— Available data —
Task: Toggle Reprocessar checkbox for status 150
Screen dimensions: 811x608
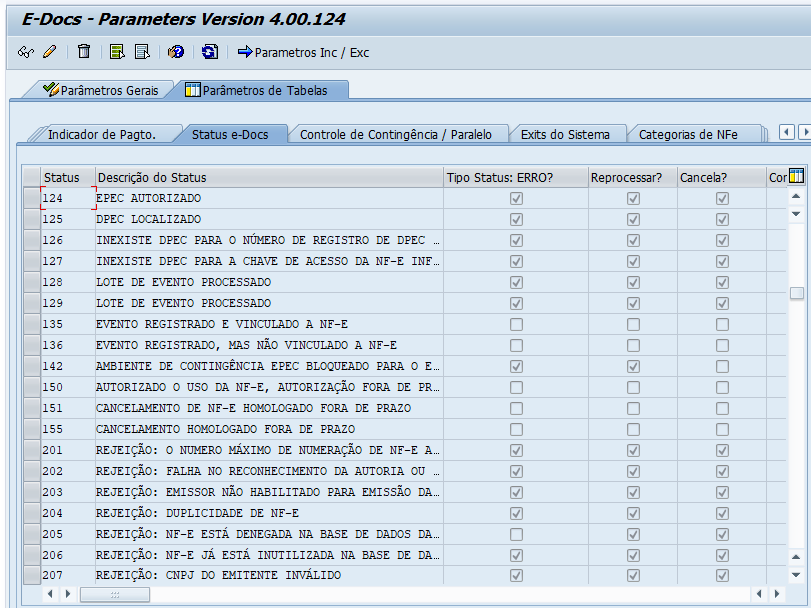Action: pos(633,388)
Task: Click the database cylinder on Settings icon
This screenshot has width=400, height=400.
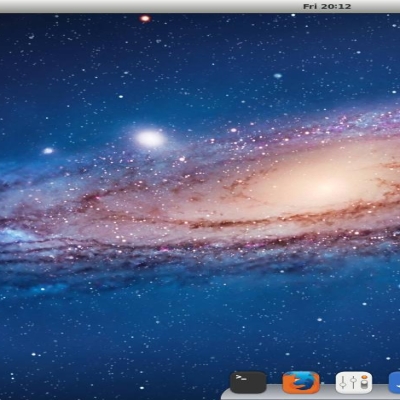Action: (364, 384)
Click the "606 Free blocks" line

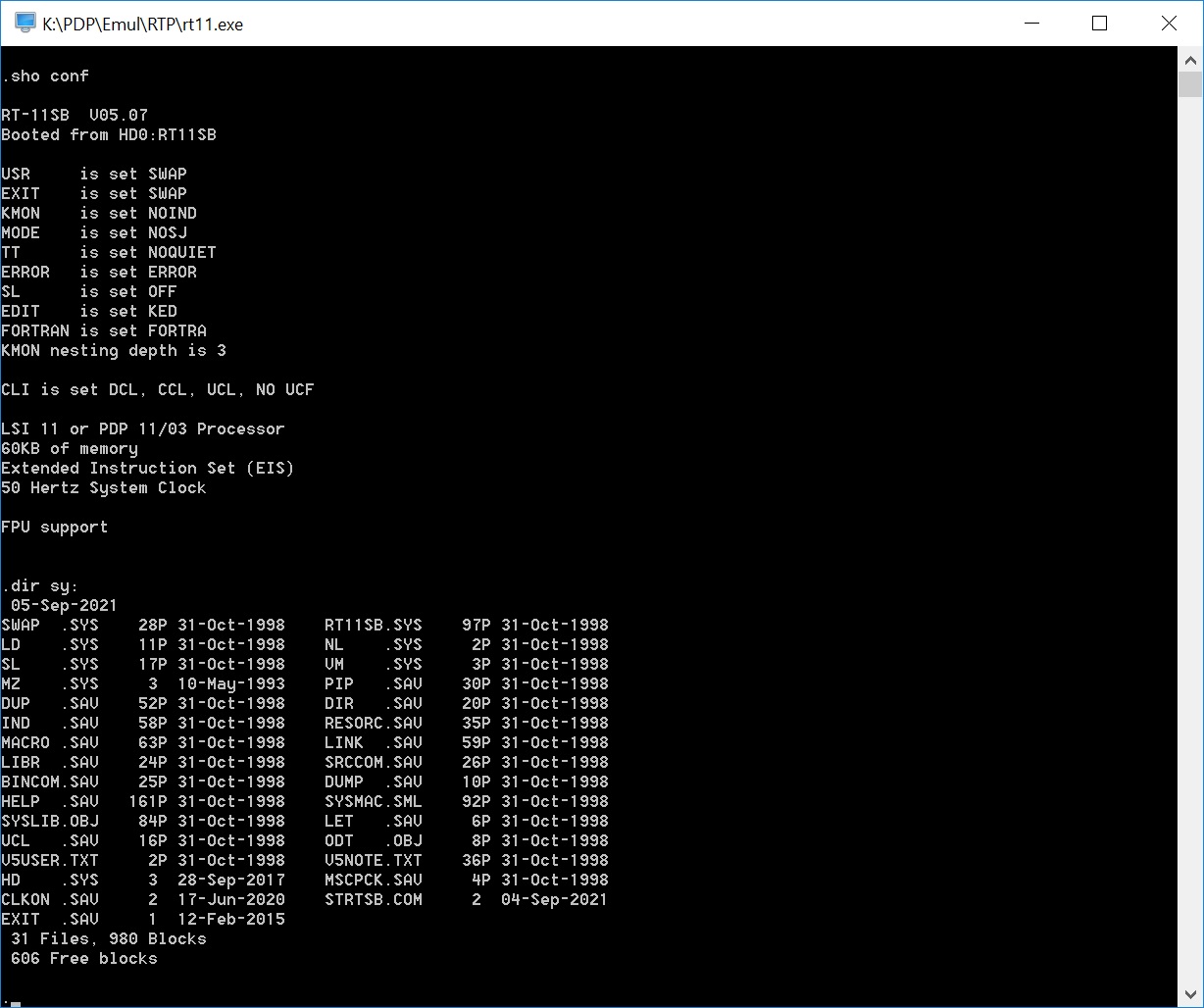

— To do —
Where the line containing "Screen dimensions: 811x608" appears, begin copying there and continue exactly through the final line of the records; both end lines belong in the copy, pictures do not.

— Expected output —
Screen dimensions: 811x608
Action: pos(633,388)
Task: Click the database cylinder on Settings icon
This screenshot has width=400, height=400.
Action: (364, 384)
Click the "606 Free blocks" line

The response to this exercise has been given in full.